:: DATA PROVIDED
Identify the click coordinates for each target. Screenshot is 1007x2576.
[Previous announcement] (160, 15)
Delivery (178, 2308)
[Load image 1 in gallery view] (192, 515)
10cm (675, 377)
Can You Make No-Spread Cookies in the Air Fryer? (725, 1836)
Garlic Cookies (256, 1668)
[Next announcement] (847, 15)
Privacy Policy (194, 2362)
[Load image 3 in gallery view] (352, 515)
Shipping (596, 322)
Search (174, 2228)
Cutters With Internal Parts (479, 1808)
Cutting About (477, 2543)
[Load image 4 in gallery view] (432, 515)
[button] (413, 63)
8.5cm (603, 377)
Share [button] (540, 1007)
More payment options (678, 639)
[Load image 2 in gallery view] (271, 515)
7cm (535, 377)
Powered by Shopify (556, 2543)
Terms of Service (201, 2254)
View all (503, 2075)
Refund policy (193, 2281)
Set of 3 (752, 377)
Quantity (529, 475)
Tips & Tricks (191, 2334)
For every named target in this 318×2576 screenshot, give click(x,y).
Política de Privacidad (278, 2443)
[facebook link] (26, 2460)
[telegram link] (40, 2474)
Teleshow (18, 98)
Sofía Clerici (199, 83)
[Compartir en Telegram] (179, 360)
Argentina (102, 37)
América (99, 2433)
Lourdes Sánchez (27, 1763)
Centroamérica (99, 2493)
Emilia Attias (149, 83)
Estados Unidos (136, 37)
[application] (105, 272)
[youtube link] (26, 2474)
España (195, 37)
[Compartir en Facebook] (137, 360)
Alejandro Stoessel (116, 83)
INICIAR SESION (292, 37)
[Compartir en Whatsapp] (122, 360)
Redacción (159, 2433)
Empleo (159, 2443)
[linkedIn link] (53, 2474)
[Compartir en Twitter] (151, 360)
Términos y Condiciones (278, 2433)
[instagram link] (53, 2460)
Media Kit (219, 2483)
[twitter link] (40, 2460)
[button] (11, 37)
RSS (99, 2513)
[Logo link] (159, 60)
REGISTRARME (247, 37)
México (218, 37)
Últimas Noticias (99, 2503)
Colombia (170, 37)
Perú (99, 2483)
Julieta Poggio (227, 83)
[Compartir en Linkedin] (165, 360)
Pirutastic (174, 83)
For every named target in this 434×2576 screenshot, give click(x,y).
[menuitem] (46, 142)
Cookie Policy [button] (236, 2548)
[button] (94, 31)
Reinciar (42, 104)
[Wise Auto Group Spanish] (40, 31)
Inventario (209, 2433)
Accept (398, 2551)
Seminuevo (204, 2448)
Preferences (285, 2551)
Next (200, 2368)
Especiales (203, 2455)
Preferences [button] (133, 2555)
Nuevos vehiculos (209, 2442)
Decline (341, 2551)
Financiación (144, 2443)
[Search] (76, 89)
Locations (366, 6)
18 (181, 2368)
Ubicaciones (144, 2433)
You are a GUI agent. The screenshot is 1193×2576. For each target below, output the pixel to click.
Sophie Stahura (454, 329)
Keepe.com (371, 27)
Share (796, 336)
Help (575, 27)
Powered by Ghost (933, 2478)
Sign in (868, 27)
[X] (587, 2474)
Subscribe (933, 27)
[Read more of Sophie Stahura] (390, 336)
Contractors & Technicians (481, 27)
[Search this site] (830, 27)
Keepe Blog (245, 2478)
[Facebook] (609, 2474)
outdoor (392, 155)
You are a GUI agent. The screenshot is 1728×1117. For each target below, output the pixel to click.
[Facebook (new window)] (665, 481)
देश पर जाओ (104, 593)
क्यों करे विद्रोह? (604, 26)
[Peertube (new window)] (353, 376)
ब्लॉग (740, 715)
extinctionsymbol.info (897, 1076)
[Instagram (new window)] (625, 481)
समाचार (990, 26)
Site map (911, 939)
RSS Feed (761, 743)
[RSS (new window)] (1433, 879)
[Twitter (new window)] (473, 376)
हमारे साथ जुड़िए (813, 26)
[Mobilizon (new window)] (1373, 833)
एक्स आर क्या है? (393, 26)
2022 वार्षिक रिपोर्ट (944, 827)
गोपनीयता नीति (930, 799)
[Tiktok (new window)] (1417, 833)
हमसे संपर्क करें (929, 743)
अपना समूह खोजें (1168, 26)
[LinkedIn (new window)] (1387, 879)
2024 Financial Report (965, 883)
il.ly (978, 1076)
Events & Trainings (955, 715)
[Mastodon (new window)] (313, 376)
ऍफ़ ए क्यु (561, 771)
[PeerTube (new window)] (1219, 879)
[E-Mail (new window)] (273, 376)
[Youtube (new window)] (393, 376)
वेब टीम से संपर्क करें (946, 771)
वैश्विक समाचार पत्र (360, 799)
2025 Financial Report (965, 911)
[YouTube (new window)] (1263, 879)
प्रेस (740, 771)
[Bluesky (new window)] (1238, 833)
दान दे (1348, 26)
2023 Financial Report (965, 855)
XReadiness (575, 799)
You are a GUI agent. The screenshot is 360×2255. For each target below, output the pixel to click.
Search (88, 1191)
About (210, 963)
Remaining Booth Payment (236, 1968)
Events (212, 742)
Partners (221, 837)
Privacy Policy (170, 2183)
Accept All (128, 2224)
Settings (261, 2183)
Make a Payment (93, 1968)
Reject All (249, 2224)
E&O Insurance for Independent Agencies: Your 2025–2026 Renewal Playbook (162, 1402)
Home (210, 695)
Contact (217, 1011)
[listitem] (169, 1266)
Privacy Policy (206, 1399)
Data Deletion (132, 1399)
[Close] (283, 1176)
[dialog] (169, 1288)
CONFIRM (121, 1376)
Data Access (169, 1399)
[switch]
::::
Only the lines from the top of the data through the line that contains "Accept (398, 2551)" should be quoted, exactly as they stand.

Identify the click coordinates for each target. Screenshot is 1007x2576.
[Previous announcement] (160, 15)
Delivery (178, 2308)
[Load image 1 in gallery view] (192, 515)
10cm (675, 377)
Can You Make No-Spread Cookies in the Air Fryer? (725, 1836)
Garlic Cookies (256, 1668)
[Next announcement] (847, 15)
Privacy Policy (194, 2362)
[Load image 3 in gallery view] (352, 515)
Shipping (596, 322)
Search (174, 2228)
Cutters With Internal Parts (479, 1808)
Cutting About (477, 2543)
[Load image 4 in gallery view] (432, 515)
[button] (413, 63)
8.5cm (603, 377)
Share [button] (540, 1007)
More payment options (678, 639)
[Load image 2 in gallery view] (271, 515)
7cm (535, 377)
Powered by Shopify (556, 2543)
Terms of Service (201, 2254)
View all (503, 2075)
Refund policy (193, 2281)
Set of 3 (752, 377)
Quantity (529, 475)
Tips & Tricks (191, 2334)
For every named target in this 318×2576 screenshot, give click(x,y).
Política de Privacidad (278, 2443)
[facebook link] (26, 2460)
[telegram link] (40, 2474)
Teleshow (18, 98)
Sofía Clerici (199, 83)
[Compartir en Telegram] (179, 360)
Argentina (102, 37)
América (99, 2433)
Lourdes Sánchez (27, 1763)
Centroamérica (99, 2493)
Emilia Attias (149, 83)
Estados Unidos (136, 37)
[application] (105, 272)
[youtube link] (26, 2474)
España (195, 37)
[Compartir en Facebook] (137, 360)
Alejandro Stoessel (116, 83)
INICIAR SESION (292, 37)
[Compartir en Whatsapp] (122, 360)
Redacción (159, 2433)
Empleo (159, 2443)
[linkedIn link] (53, 2474)
[Compartir en Twitter] (151, 360)
Términos y Condiciones (278, 2433)
[instagram link] (53, 2460)
Media Kit (219, 2483)
[twitter link] (40, 2460)
[button] (11, 37)
RSS (99, 2513)
[Logo link] (159, 60)
REGISTRARME (247, 37)
México (218, 37)
Últimas Noticias (99, 2503)
Colombia (170, 37)
Perú (99, 2483)
Julieta Poggio (227, 83)
[Compartir en Linkedin] (165, 360)
Pirutastic (174, 83)
For every named target in this 434×2576 screenshot, give click(x,y).
[menuitem] (46, 142)
Cookie Policy [button] (236, 2548)
[button] (94, 31)
Reinciar (42, 104)
[Wise Auto Group Spanish] (40, 31)
Inventario (209, 2433)
Accept (398, 2551)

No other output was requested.